> Work task
Restate the full set of records exactly, without adding or dropping a word.

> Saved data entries
++++

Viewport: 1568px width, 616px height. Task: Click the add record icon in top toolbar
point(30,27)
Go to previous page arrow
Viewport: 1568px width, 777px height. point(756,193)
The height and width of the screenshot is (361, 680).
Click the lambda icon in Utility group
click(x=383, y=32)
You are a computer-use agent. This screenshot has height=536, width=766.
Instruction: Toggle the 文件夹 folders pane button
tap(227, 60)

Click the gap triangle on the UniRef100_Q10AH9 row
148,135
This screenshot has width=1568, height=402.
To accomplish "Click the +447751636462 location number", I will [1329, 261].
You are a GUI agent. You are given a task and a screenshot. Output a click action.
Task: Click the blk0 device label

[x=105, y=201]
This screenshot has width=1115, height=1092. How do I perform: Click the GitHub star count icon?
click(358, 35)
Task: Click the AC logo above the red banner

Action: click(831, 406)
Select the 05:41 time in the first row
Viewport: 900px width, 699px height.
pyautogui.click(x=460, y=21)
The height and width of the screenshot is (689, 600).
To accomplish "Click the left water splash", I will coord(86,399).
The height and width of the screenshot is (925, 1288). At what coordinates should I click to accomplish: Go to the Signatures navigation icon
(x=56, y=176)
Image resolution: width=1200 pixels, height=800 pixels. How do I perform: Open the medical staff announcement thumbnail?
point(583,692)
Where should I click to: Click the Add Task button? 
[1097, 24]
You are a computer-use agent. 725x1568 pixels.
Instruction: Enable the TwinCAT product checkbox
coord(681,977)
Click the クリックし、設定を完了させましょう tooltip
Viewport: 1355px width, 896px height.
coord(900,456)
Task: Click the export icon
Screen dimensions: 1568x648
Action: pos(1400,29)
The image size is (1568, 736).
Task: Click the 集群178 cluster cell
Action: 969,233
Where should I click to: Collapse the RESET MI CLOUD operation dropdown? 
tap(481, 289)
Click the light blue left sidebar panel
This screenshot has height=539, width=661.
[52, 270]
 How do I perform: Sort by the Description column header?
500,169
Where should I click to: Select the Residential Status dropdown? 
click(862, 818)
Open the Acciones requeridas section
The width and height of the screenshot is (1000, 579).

++++

> Solution to this task
Viewport: 1568px width, 616px height. Task: Click the add record icon in top toolbar
point(30,27)
Go to previous page arrow
Viewport: 1568px width, 777px height. point(756,193)
The height and width of the screenshot is (361, 680).
Click the lambda icon in Utility group
click(x=383, y=32)
You are a computer-use agent. This screenshot has height=536, width=766.
Instruction: Toggle the 文件夹 folders pane button
tap(227, 60)

Click the gap triangle on the UniRef100_Q10AH9 row
148,135
This screenshot has width=1568, height=402.
To accomplish "Click the +447751636462 location number", I will [1329, 261].
You are a GUI agent. You are given a task and a screenshot. Output a click action.
Task: Click the blk0 device label

[x=105, y=201]
This screenshot has width=1115, height=1092. How do I perform: Click the GitHub star count icon?
click(358, 35)
Task: Click the AC logo above the red banner

Action: click(831, 406)
Select the 05:41 time in the first row
Viewport: 900px width, 699px height.
pyautogui.click(x=460, y=21)
The height and width of the screenshot is (689, 600).
To accomplish "Click the left water splash", I will coord(86,399).
The height and width of the screenshot is (925, 1288). At what coordinates should I click to accomplish: Go to the Signatures navigation icon
(x=56, y=176)
Image resolution: width=1200 pixels, height=800 pixels. How do I perform: Open the medical staff announcement thumbnail?
point(583,692)
Where should I click to: Click the Add Task button? 
[1097, 24]
You are a computer-use agent. 725x1568 pixels.
Instruction: Enable the TwinCAT product checkbox
coord(681,977)
Click the クリックし、設定を完了させましょう tooltip
Viewport: 1355px width, 896px height.
coord(900,456)
Task: Click the export icon
Screen dimensions: 1568x648
Action: pos(1400,29)
The image size is (1568, 736).
Task: Click the 集群178 cluster cell
Action: 969,233
Where should I click to: Collapse the RESET MI CLOUD operation dropdown? 
tap(481, 289)
Click the light blue left sidebar panel
This screenshot has height=539, width=661.
[52, 270]
 How do I perform: Sort by the Description column header?
500,169
Where should I click to: Select the Residential Status dropdown? 
click(862, 818)
Open the Acciones requeridas section
The width and height of the screenshot is (1000, 579).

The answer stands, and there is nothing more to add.